Граф Николай Ильич был создан для семейной жизни, отцовских забот, не требовавших «позолоты». Его умение полностью уйти в повседневные заботы, раствориться в них, достойно восхищения. Удалиться от шума и света, не уставать от повседневности означает только одно — моральную силу Николая Ильича. Спустя годы его гениальный сын будет вести точно такой же образ жизни: «Дух работы и тишины приближается, и я радуюсь. Немножко охоты и хозяйственной работы, и потом жизнь с собой и семьей — только. Я с радостью думаю об этом и потому верю, что я счастлив».
Недостаток развлечений Николай Ильич компенсировал сочинением детских забав, одну из которых с особой любовью вспоминал его младший сын. Николай Ильич достал из шифоньерки золотые монеты и рассыпал их вокруг, а дети собирали их, но никак не
могли отыскать недостающей монеты. Отец подбадривал их, говоря, что если они найдут ее, то смогут себе оставить. Когда монета была найдена, дети долго думали, что же им с ней делать. Подумав, они решили купить родной тетке курильницу. Николай Ильич хотел, чтобы дети как можно раньше познали и мир животных. Для этого он завел кур и цыплят. Охотничьи собаки стали друзьями детей, которые восхищались их грацией и красотой.

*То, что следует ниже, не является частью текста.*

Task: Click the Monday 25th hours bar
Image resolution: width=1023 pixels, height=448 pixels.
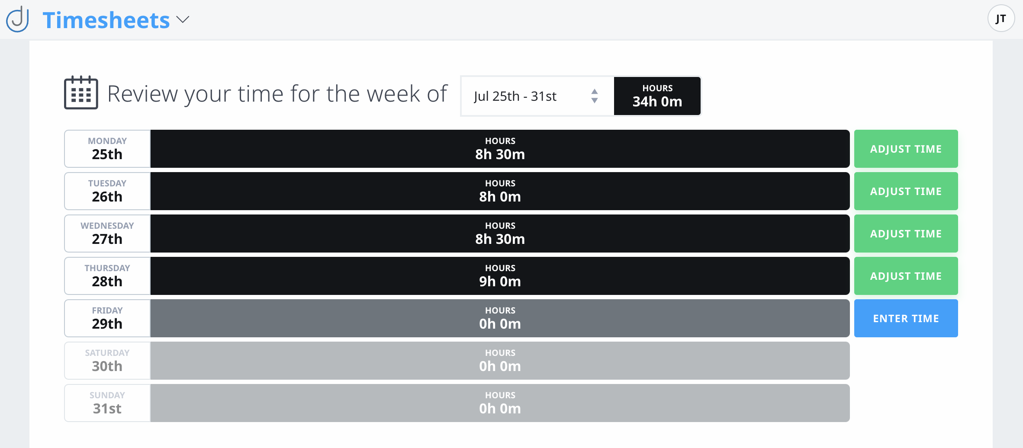Action: point(500,148)
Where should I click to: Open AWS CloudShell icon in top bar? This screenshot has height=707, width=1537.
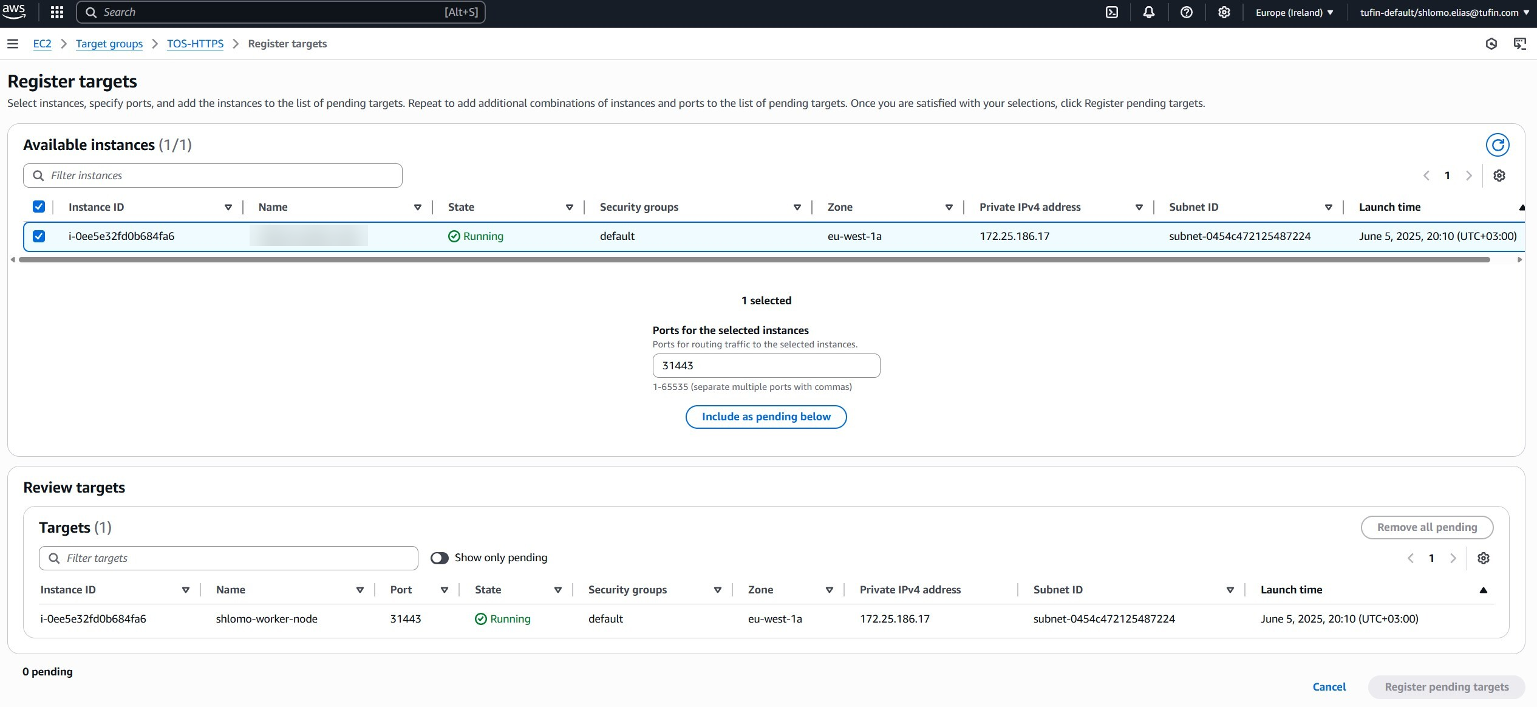pos(1111,12)
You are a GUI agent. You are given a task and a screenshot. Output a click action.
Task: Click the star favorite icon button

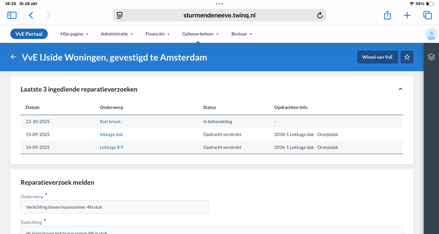(x=407, y=57)
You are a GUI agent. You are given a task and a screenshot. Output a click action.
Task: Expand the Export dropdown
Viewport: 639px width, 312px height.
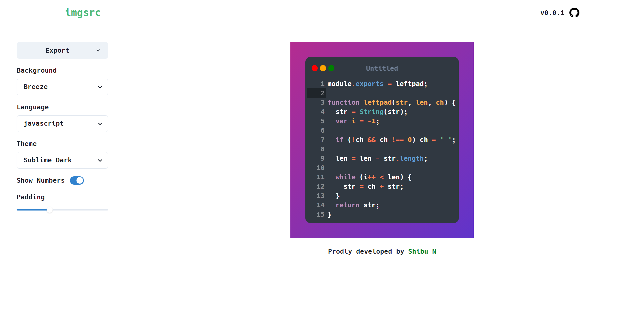pyautogui.click(x=62, y=50)
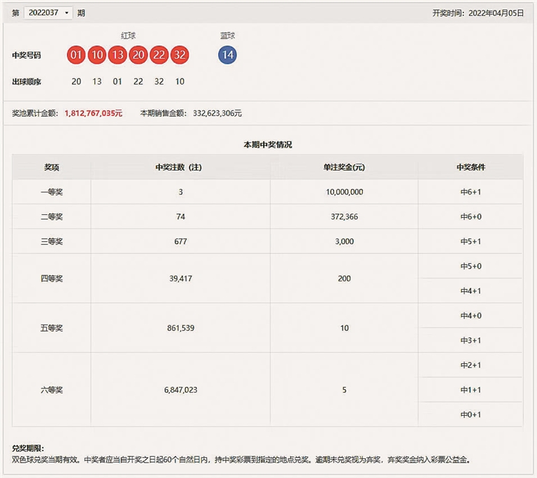Click the red ball numbered 01

76,55
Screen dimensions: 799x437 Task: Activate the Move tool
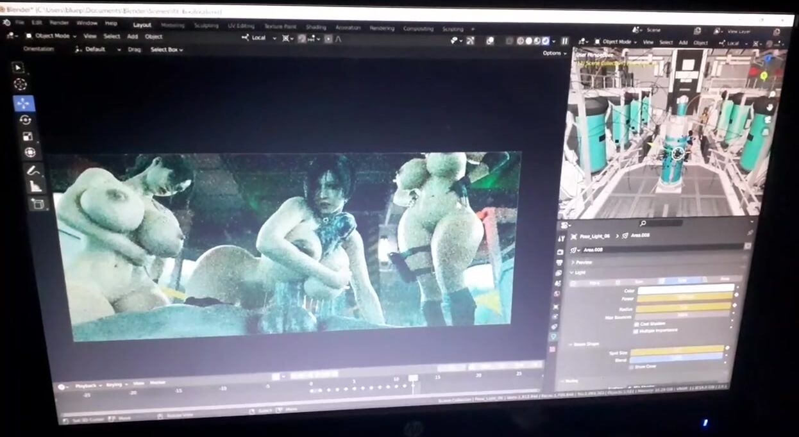coord(24,103)
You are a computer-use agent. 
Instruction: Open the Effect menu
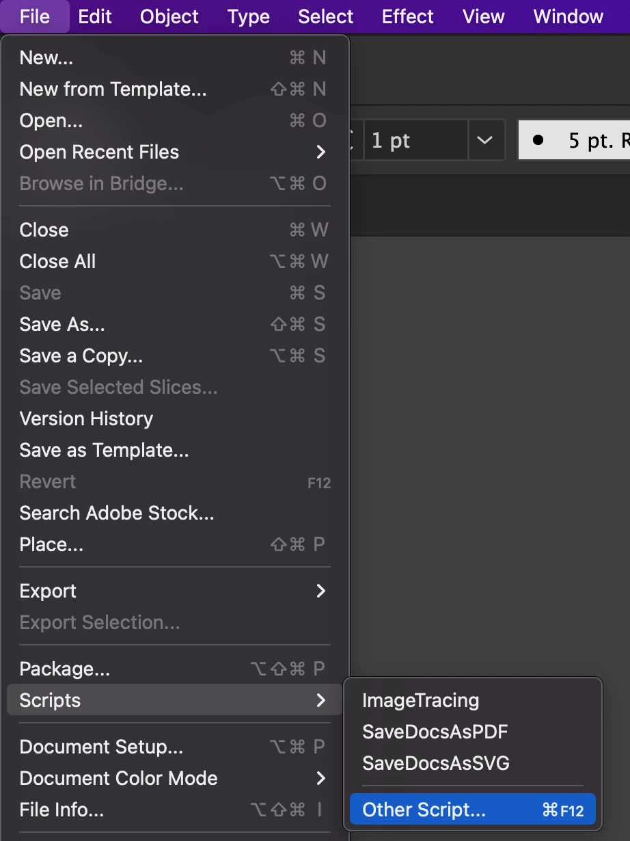[x=408, y=16]
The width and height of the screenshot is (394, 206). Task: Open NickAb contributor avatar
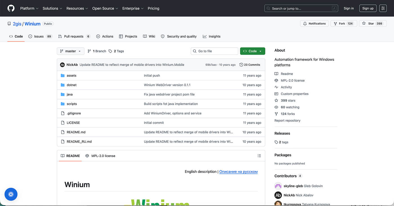[278, 195]
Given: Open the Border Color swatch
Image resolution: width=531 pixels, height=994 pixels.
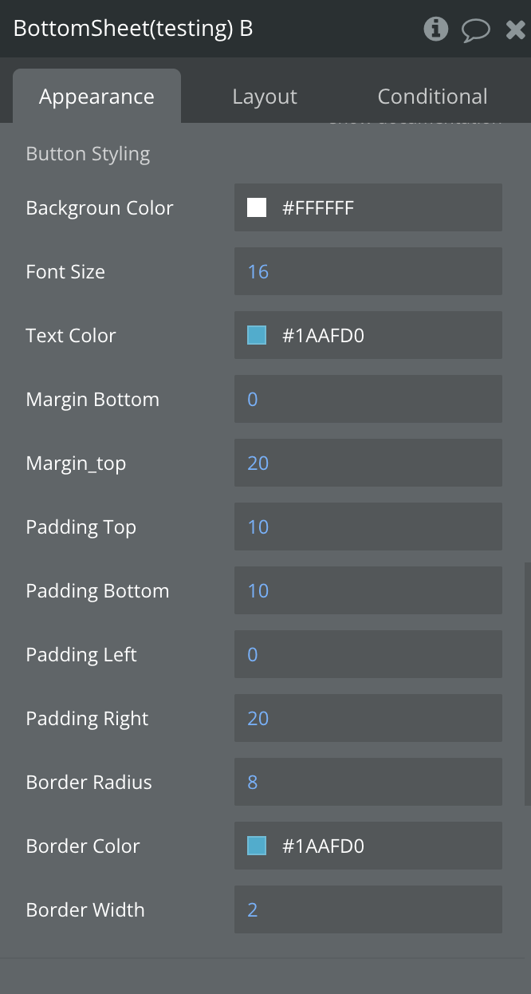Looking at the screenshot, I should pos(257,846).
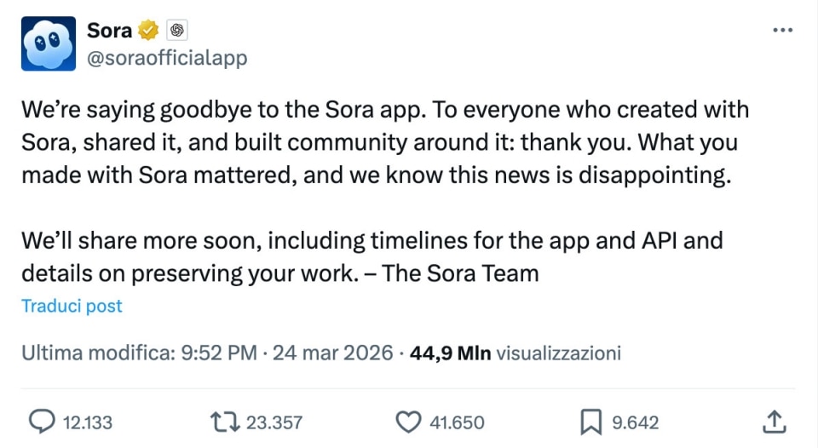
Task: Click the 41.650 likes count
Action: [457, 422]
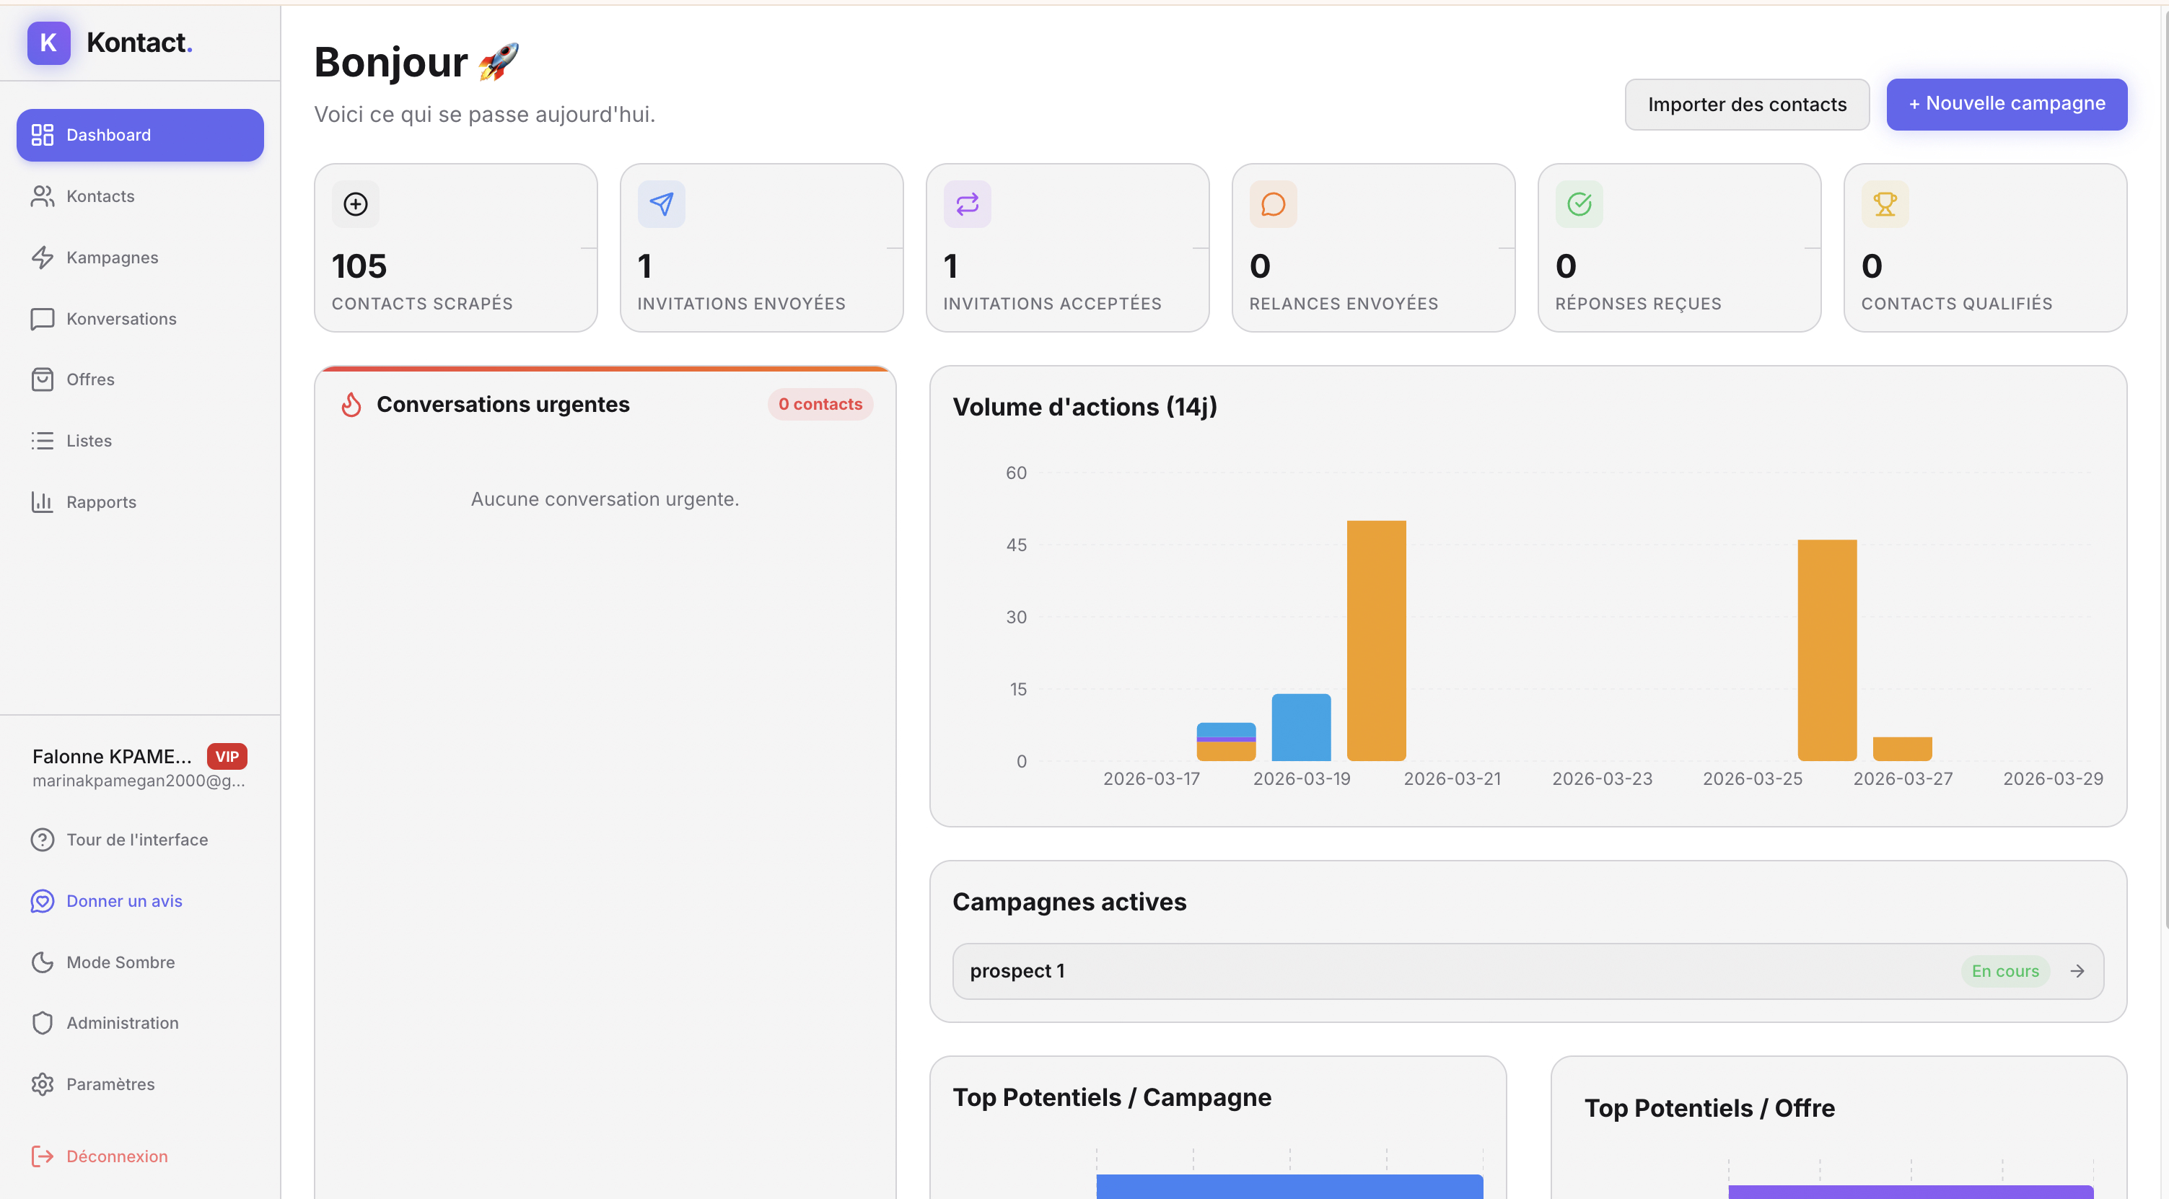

Ради детей граф приумножал хозяйство и оставил им после себя много больше, чем получил. У него было «793 мужика и 800 женских полов душ». Он построил каменную церковь в выкупленном Никольском-Вяземском. Служение Отечеству было для него в далеком прошлом. В дне сегодняшнем его интересовали только обязательства перед малолетними сыновьями и дочерью. Чтобы обеспечить их будущее, он решил приобрести на льготных условиях богатое имение с огромным конным заводом, мельницей, с 472 «душами» мужского пола. Сделка, оценивавшаяся в 500 тысяч рублей, стоила графу жизни. Покупка Пирогова у троюродного брата Темяшева казалась поначалу простым делом и оттого выглядела еще более заманчивой, но в реальности обернулась весьма долгой изнурительной тяжбой. Приобретение усадьбы сопровождалось бесконечными скандалами, интригами, инициируемыми сестрой Темяшева — Карякиной, требовавшей судебных разбирательств с целью признания сделки незаконной.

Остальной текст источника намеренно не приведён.